I was about 12 the first time I saw The Thing, which would have made my sister about 10. We'd seen the poster hanging up in our house, and had looked at the back cover of the laserdisc on our shelf (again, my dad is enough of a movie geek that he adopted the laserdisc format for image/sound quality AND the fact that most laserdiscs had extra features before DVD was a thing) and the images were pretty spooky. We were excited about seeing the movie but nervous too. So when our parents announced that we were going to watch The Thing one night my sister and I huddled up under a blanket on the couch together and got ready to be spooked.
(Spoilers? This movie came out in 1982. It's 34 years old. Get over yourself and go watch it.)
It worked - the best part of the film is the slow, mysterious build of tension. From the suddenness of the opening scene you move into a molasses-paced exploration of these characters and their conflicts on their isolated Antarctic base. The languid conversations, minor arguments, disputed music, and dim lighting, always surrounded by an inhospitable hellscape, makes it clear that these people are ripe for an explosion. And of course as you're getting to know these folks, and realizing that they'd all kill one another in a heartbeat ANYWAY, there's that creepy fucking dog.
The whole situation blows up and blows up beautifully.
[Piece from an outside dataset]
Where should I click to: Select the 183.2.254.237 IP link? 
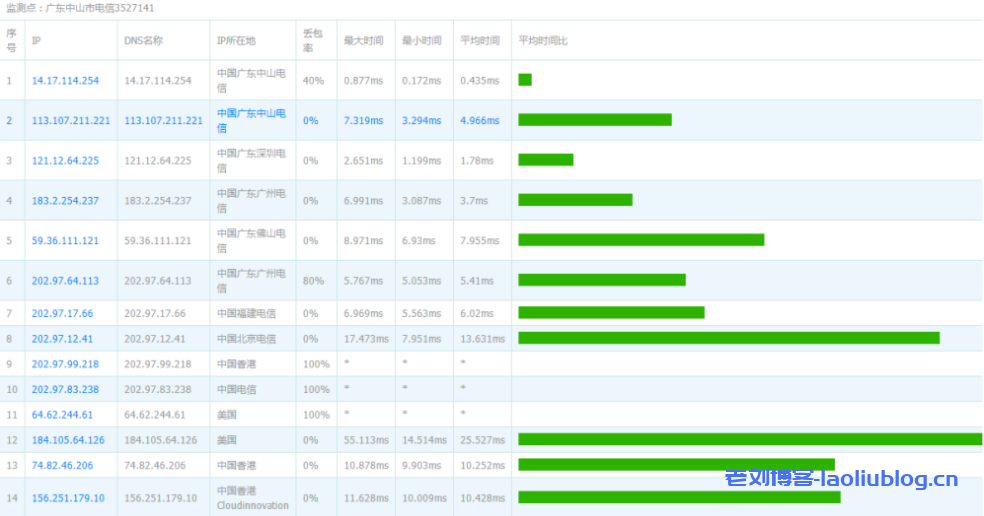(65, 200)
The tension of the first act is supplanted by the aggression of the second, with everyone mistrusting everyone else and about half of the cast immediately turning into gruesome monsters, and builds to a crescendo of explosions in the third act with the realization that defeating the titular thing means that basically no one in this story gets out alive. It's a tragedy in that it ends with a lot of death but it's also a triumph because the crew had made the ultimate sacrifice to save the world.
Well. It turns out that my parents had decided THAT was the perfect night for us to watch the movie because my mom had found stuffed toy huskies that sat in the same position as the creepy thing-dog when it was first started infecting the other dogs. So my sister and I went to our rooms after watching this creepy-ass movie and found stuffed huskies calmly staring back at us, just waiting for the lights to go off, because my parents are evil. But in a really awesome way.
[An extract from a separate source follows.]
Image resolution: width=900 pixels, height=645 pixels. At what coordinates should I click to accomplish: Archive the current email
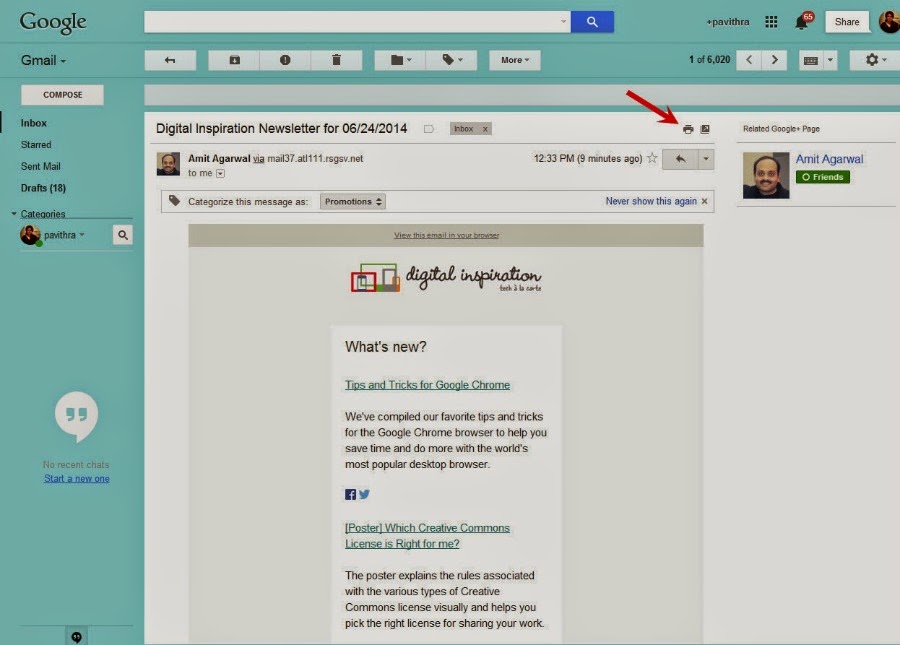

And it's not like that scarred us in any way. My sister still has her stuffed huskie and I still distrust anything that could potentially spread infection and take over the planet. No problems there.
So anyway, I was super excited when The Thing came on TV the other night, and I giddily watched the whole thing while clutching my dog in my lap and hiding behind her during the scary bits. (For reference my dog is 15 inches tall so this wasn't very effective hiding.)